2. Formal Verification for SP1 is already underway: Conveniently, we've had 2 announcements in the past week about formal verification for SP1, working with @NethermindEth and @VeridiseInc! We have a clear line of sight to formally verifying all of our core AIRs over the next few months.
3. At-home proving is not needed with decentralized prover networks: Right now RTP requires ~160 GPUs, which is very small for any data-center but maybe slightly large for an at-home setup. However, with the upcoming launches of decentralized prover networks, I'm not sure we need to aim for proving at home. The network will economically incentivize that there's always provers online ready to real-time prove.

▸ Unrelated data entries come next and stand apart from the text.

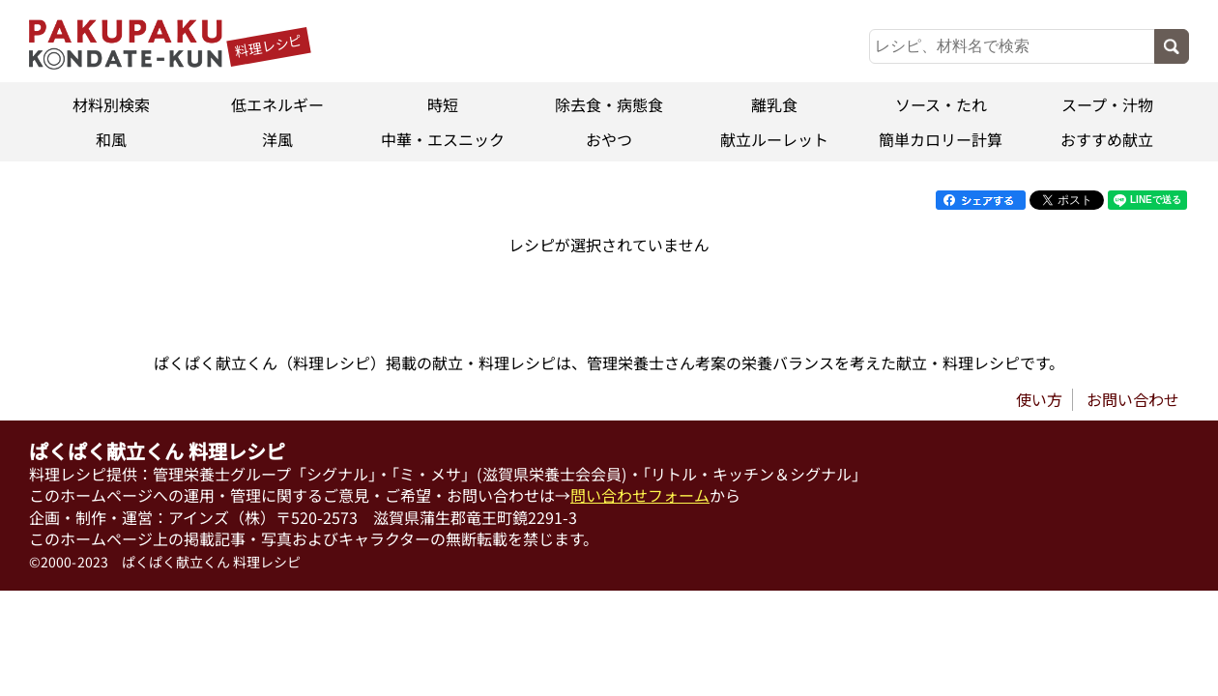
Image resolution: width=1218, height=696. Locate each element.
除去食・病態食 (609, 104)
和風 (111, 139)
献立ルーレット (775, 139)
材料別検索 (111, 104)
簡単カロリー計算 (940, 139)
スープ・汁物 (1106, 104)
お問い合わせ (1133, 399)
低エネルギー (277, 104)
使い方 (1039, 399)
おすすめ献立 (1106, 139)
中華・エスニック (443, 139)
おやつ (609, 139)
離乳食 (775, 104)
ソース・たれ (941, 104)
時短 (442, 104)
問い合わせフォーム (640, 495)
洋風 (277, 139)
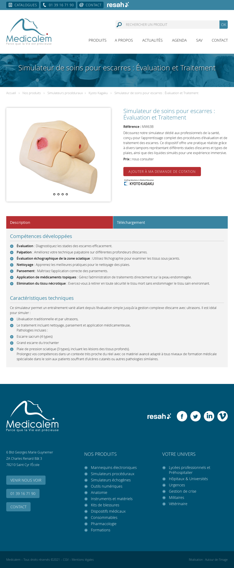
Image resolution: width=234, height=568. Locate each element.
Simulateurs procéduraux (65, 93)
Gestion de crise (182, 491)
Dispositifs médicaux (108, 511)
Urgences (177, 484)
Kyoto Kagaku (98, 93)
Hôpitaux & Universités (188, 478)
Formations (100, 529)
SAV (199, 40)
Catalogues (26, 5)
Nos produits (31, 93)
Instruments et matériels (111, 498)
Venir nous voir (25, 480)
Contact (94, 5)
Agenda (179, 40)
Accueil (11, 93)
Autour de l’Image (216, 560)
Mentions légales (83, 560)
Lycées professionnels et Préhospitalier (189, 470)
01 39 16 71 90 (61, 5)
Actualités (152, 40)
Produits (97, 40)
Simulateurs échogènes (111, 479)
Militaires (176, 497)
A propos (124, 40)
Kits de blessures (105, 504)
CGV (66, 560)
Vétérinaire (178, 503)
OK (223, 24)
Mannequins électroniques (114, 467)
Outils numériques (106, 486)
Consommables (104, 517)
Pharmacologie (103, 523)
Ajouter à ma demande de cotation (162, 171)
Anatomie (99, 492)
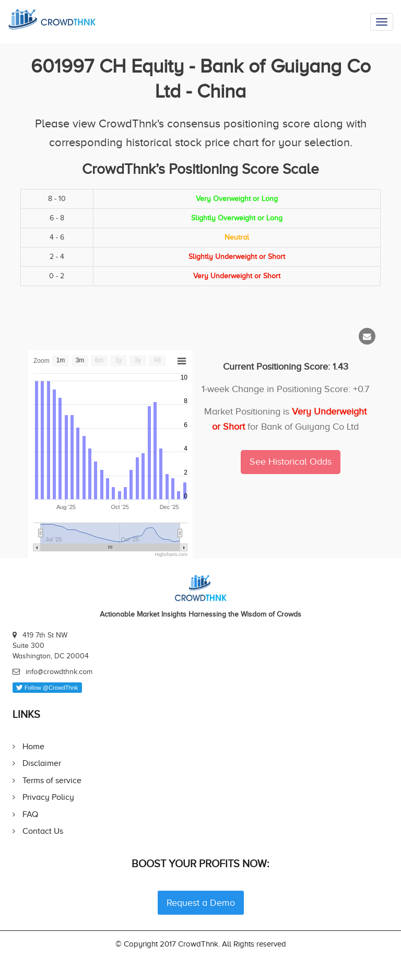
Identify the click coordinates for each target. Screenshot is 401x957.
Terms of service (51, 780)
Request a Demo (201, 902)
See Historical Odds (291, 461)
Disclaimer (41, 763)
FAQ (30, 814)
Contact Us (42, 830)
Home (33, 746)
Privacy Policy (48, 797)
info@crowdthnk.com (59, 672)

4. Parallelized proving of subblocks means 100x-ing the gas limit is no problem for latency: I'm all for 100x-ing the gas limit and this will be no problem for us. Our real-time proving implementation uses a subblock approach, where we take a block and break it into smaller subblocks of a few transactions. These subblocks are proven in parallel, and then aggregated into 1 proof at the end. Even if the gas limit increases by 100x, we can still parallelize proving of the subblocks (there are just more of them), meaning the latency won't be impacted.
Believe in something real. Believe in real-time proving.